Dataset entries

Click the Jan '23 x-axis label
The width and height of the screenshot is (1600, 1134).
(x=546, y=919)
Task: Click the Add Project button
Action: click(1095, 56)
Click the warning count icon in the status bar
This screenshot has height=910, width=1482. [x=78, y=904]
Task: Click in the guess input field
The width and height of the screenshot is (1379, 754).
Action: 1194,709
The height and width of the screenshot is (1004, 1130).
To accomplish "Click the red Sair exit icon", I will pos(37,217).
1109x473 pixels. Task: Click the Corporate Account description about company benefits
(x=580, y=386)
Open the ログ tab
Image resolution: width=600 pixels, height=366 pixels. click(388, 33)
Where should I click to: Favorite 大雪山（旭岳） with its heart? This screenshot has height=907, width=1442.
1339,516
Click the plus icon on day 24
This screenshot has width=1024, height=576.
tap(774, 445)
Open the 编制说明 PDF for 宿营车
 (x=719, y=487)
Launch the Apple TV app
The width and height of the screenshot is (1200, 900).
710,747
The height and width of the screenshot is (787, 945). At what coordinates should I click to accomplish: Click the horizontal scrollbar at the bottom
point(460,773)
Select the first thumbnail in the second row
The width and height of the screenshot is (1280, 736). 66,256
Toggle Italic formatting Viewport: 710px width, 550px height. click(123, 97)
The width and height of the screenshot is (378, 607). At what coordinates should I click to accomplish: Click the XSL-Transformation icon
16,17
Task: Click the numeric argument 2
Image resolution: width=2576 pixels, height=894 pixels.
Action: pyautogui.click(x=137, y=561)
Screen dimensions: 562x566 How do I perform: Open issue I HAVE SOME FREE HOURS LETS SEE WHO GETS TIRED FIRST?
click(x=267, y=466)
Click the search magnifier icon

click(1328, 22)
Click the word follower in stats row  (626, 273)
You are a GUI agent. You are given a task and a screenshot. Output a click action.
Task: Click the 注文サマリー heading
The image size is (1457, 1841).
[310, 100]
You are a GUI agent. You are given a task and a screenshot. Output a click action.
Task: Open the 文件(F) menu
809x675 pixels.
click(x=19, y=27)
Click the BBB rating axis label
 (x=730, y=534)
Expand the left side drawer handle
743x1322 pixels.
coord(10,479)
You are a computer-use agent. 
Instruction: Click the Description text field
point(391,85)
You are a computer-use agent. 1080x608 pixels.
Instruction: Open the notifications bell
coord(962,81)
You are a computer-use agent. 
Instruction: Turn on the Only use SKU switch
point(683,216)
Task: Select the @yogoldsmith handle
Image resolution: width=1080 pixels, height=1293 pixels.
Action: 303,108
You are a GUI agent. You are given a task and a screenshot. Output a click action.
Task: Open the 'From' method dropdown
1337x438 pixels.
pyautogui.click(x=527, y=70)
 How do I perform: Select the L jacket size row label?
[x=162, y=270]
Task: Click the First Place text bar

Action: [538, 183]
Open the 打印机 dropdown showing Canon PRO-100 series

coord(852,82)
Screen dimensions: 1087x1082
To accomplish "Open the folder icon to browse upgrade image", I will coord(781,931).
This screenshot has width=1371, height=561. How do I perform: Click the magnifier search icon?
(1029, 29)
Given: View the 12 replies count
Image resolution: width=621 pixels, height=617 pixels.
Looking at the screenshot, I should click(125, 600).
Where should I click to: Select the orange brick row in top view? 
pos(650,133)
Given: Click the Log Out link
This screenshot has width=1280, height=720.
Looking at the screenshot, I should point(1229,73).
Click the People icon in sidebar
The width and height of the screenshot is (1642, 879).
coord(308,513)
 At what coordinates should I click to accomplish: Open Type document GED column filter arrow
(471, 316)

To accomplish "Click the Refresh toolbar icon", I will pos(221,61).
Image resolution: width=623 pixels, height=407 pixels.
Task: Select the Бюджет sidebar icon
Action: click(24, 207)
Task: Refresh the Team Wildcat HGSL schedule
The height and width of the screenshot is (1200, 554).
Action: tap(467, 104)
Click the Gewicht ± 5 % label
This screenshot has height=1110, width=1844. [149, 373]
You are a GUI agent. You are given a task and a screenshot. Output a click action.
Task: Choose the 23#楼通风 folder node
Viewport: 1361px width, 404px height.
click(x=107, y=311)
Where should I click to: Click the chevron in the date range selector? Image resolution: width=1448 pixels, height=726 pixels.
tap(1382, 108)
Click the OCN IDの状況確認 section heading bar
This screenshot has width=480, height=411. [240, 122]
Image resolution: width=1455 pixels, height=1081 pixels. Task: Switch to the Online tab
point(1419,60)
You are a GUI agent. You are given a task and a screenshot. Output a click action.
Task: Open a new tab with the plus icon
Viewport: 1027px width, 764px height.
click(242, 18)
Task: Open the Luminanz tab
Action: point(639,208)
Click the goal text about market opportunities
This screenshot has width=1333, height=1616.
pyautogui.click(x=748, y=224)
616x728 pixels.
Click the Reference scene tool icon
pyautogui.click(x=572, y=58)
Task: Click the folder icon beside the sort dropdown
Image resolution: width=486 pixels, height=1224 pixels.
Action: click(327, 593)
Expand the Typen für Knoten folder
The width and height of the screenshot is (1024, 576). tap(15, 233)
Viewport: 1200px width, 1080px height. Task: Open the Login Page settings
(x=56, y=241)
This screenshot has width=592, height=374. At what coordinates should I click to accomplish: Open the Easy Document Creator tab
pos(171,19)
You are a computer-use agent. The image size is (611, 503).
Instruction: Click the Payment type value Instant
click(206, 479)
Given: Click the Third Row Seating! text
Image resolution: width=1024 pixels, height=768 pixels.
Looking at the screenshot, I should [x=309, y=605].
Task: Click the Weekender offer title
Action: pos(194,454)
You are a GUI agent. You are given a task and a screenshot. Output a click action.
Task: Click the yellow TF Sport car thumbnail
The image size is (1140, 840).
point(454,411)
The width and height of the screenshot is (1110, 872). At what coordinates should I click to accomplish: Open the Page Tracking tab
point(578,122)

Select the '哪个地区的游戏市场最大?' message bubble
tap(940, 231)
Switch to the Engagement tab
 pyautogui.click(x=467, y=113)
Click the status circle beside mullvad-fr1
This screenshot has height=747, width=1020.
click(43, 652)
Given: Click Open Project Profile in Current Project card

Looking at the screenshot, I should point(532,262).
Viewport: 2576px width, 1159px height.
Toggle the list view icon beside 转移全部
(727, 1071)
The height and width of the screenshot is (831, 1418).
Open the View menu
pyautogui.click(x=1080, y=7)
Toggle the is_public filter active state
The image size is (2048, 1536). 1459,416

§ **Exercise details**
Repeat every line of the records above exactly.

§ **Answer section**
Click the Jan '23 x-axis label
The width and height of the screenshot is (1600, 1134).
(x=546, y=919)
Task: Click the Add Project button
Action: click(1095, 56)
Click the warning count icon in the status bar
This screenshot has height=910, width=1482. [x=78, y=904]
Task: Click in the guess input field
The width and height of the screenshot is (1379, 754).
Action: 1194,709
The height and width of the screenshot is (1004, 1130).
To accomplish "Click the red Sair exit icon", I will pos(37,217).
1109x473 pixels. Task: Click the Corporate Account description about company benefits
(x=580, y=386)
Open the ログ tab
Image resolution: width=600 pixels, height=366 pixels. click(388, 33)
Where should I click to: Favorite 大雪山（旭岳） with its heart? This screenshot has height=907, width=1442.
1339,516
Click the plus icon on day 24
This screenshot has width=1024, height=576.
tap(774, 445)
Open the 编制说明 PDF for 宿营车
 (x=719, y=487)
Launch the Apple TV app
The width and height of the screenshot is (1200, 900).
710,747
The height and width of the screenshot is (787, 945). At what coordinates should I click to accomplish: Click the horizontal scrollbar at the bottom
point(460,773)
Select the first thumbnail in the second row
The width and height of the screenshot is (1280, 736). 66,256
Toggle Italic formatting Viewport: 710px width, 550px height. click(123, 97)
The width and height of the screenshot is (378, 607). At what coordinates should I click to accomplish: Click the XSL-Transformation icon
16,17
Task: Click the numeric argument 2
Image resolution: width=2576 pixels, height=894 pixels.
Action: pyautogui.click(x=137, y=561)
Screen dimensions: 562x566 How do I perform: Open issue I HAVE SOME FREE HOURS LETS SEE WHO GETS TIRED FIRST?
click(x=267, y=466)
Click the search magnifier icon

click(1328, 22)
Click the word follower in stats row  (626, 273)
You are a GUI agent. You are given a task and a screenshot. Output a click action.
Task: Click the 注文サマリー heading
The image size is (1457, 1841).
[310, 100]
You are a GUI agent. You are given a task and a screenshot. Output a click action.
Task: Open the 文件(F) menu
809x675 pixels.
click(x=19, y=27)
Click the BBB rating axis label
 (x=730, y=534)
Expand the left side drawer handle
743x1322 pixels.
coord(10,479)
You are a computer-use agent. 
Instruction: Click the Description text field
point(391,85)
You are a computer-use agent. 1080x608 pixels.
Instruction: Open the notifications bell
coord(962,81)
You are a computer-use agent. 
Instruction: Turn on the Only use SKU switch
point(683,216)
Task: Select the @yogoldsmith handle
Image resolution: width=1080 pixels, height=1293 pixels.
Action: 303,108
You are a GUI agent. You are given a task and a screenshot. Output a click action.
Task: Open the 'From' method dropdown
1337x438 pixels.
pyautogui.click(x=527, y=70)
 How do I perform: Select the L jacket size row label?
[x=162, y=270]
Task: Click the First Place text bar

Action: [538, 183]
Open the 打印机 dropdown showing Canon PRO-100 series

coord(852,82)
Screen dimensions: 1087x1082
To accomplish "Open the folder icon to browse upgrade image", I will coord(781,931).
This screenshot has width=1371, height=561. How do I perform: Click the magnifier search icon?
(1029, 29)
Given: View the 12 replies count
Image resolution: width=621 pixels, height=617 pixels.
Looking at the screenshot, I should click(125, 600).
Where should I click to: Select the orange brick row in top view? 
pos(650,133)
Given: Click the Log Out link
This screenshot has width=1280, height=720.
Looking at the screenshot, I should point(1229,73).
Click the People icon in sidebar
The width and height of the screenshot is (1642, 879).
coord(308,513)
 At what coordinates should I click to accomplish: Open Type document GED column filter arrow
(471, 316)

To accomplish "Click the Refresh toolbar icon", I will pos(221,61).
Image resolution: width=623 pixels, height=407 pixels.
Task: Select the Бюджет sidebar icon
Action: click(24, 207)
Task: Refresh the Team Wildcat HGSL schedule
The height and width of the screenshot is (1200, 554).
Action: tap(467, 104)
Click the Gewicht ± 5 % label
This screenshot has height=1110, width=1844. [149, 373]
You are a GUI agent. You are given a task and a screenshot. Output a click action.
Task: Choose the 23#楼通风 folder node
Viewport: 1361px width, 404px height.
click(x=107, y=311)
Where should I click to: Click the chevron in the date range selector? Image resolution: width=1448 pixels, height=726 pixels.
tap(1382, 108)
Click the OCN IDの状況確認 section heading bar
This screenshot has width=480, height=411. [240, 122]
Image resolution: width=1455 pixels, height=1081 pixels. Task: Switch to the Online tab
point(1419,60)
You are a GUI agent. You are given a task and a screenshot. Output a click action.
Task: Open a new tab with the plus icon
Viewport: 1027px width, 764px height.
click(242, 18)
Task: Open the Luminanz tab
Action: point(639,208)
Click the goal text about market opportunities
This screenshot has width=1333, height=1616.
pyautogui.click(x=748, y=224)
616x728 pixels.
Click the Reference scene tool icon
pyautogui.click(x=572, y=58)
Task: Click the folder icon beside the sort dropdown
Image resolution: width=486 pixels, height=1224 pixels.
Action: click(327, 593)
Expand the Typen für Knoten folder
The width and height of the screenshot is (1024, 576). tap(15, 233)
Viewport: 1200px width, 1080px height. Task: Open the Login Page settings
(x=56, y=241)
This screenshot has width=592, height=374. At what coordinates should I click to accomplish: Open the Easy Document Creator tab
pos(171,19)
You are a computer-use agent. The image size is (611, 503).
Instruction: Click the Payment type value Instant
click(206, 479)
Given: Click the Third Row Seating! text
Image resolution: width=1024 pixels, height=768 pixels.
Looking at the screenshot, I should [x=309, y=605].
Task: Click the Weekender offer title
Action: pos(194,454)
You are a GUI agent. You are given a task and a screenshot. Output a click action.
Task: Click the yellow TF Sport car thumbnail
The image size is (1140, 840).
point(454,411)
The width and height of the screenshot is (1110, 872). At what coordinates should I click to accomplish: Open the Page Tracking tab
point(578,122)

Select the '哪个地区的游戏市场最大?' message bubble
tap(940, 231)
Switch to the Engagement tab
 pyautogui.click(x=467, y=113)
Click the status circle beside mullvad-fr1
This screenshot has height=747, width=1020.
click(43, 652)
Given: Click Open Project Profile in Current Project card

Looking at the screenshot, I should point(532,262).
Viewport: 2576px width, 1159px height.
Toggle the list view icon beside 转移全部
(727, 1071)
The height and width of the screenshot is (831, 1418).
Open the View menu
pyautogui.click(x=1080, y=7)
Toggle the is_public filter active state
The image size is (2048, 1536). 1459,416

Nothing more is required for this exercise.